Elsevier Logo Quite a few individuals may be aware about the ill-effects of smoking. A latest study asserts that tobacco smoking is correlated with large-scale and wide-spread structural brain abnormalities. If this piece of information is to be believed then, smoking has a cumulative effect on the brain.

The cerebral cortex is supposedly involved in important higher-order functions such as language, information processing, and memory. Previously declined cortical thickness was associated with normal aging, reduced intelligence, and impaired cognition, but the impact of smoking was not revealed. In the current investigation, scientists compared cortical thickness in smokers and never-smokers. None of the participants were diagnosed with any medical or psychiatric illnesses.

“Since the brain region in which we found the smoking-associated thinning has been related to impulse control, reward processing and decision making, this might explain how nicotine addiction comes about. In a follow-up study, we plan to explore the rehabilitative effects of quitting smoking on the brain,” said Dr. Simone Kühn.

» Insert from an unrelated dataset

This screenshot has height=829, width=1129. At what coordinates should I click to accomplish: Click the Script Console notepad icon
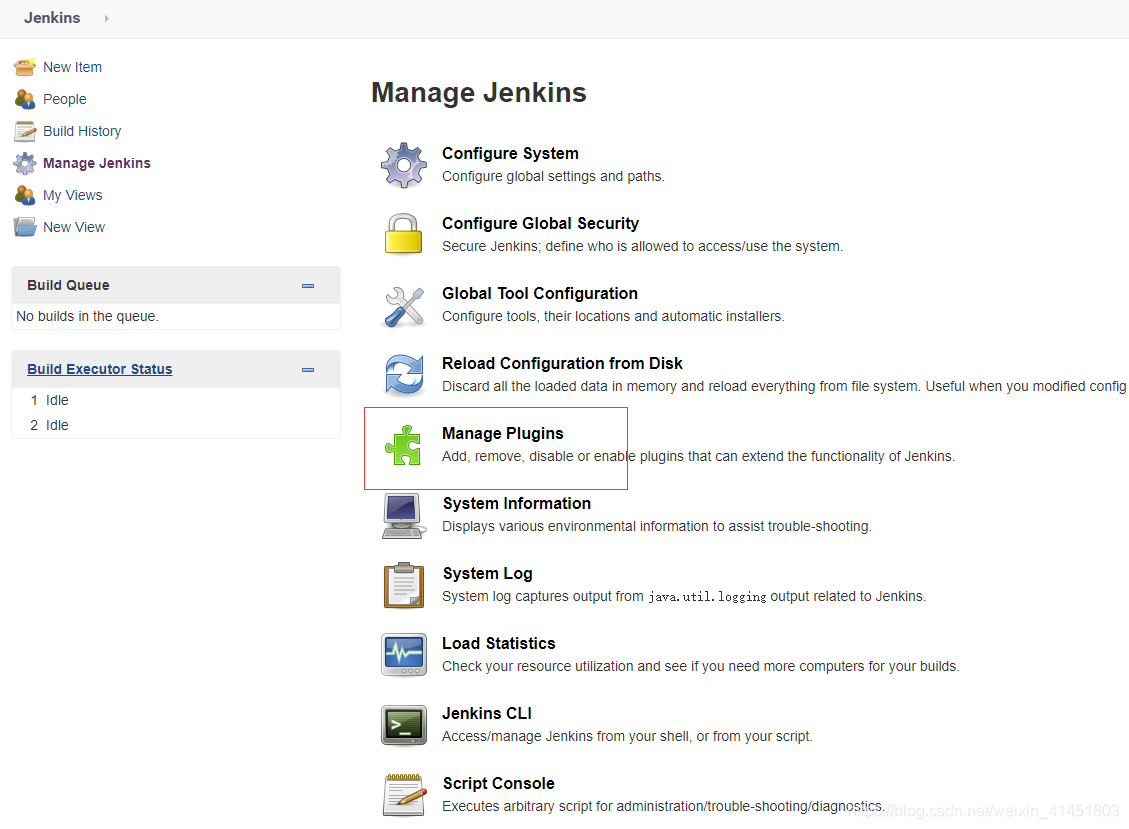[x=403, y=794]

Cortical thinning in the left medial orbitofrontal cortex of smokers was registered. This cortical thickness may be linked with the amount of cigarettes smoked a day and the magnitude of lifetime exposure to tobacco smoke. So heavier smoking possibly develops more thinning of cortical tissue. Authors suggest that smoking-related cortical thinning further elevates risk for addictions like smoking.

The study is published in the current issue of Biological Psychiatry.